- [THE INPUT]:
>>>>>
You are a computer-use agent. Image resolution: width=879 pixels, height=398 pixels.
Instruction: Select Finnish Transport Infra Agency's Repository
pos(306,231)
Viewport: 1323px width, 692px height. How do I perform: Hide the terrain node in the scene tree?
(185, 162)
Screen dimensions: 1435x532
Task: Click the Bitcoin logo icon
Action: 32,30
<<<<<
- [TASK PROMPT]: Count the lines above that contain the string "height", matching case exactly, and give only the number.

- [WRITTEN SOLUTION]: 2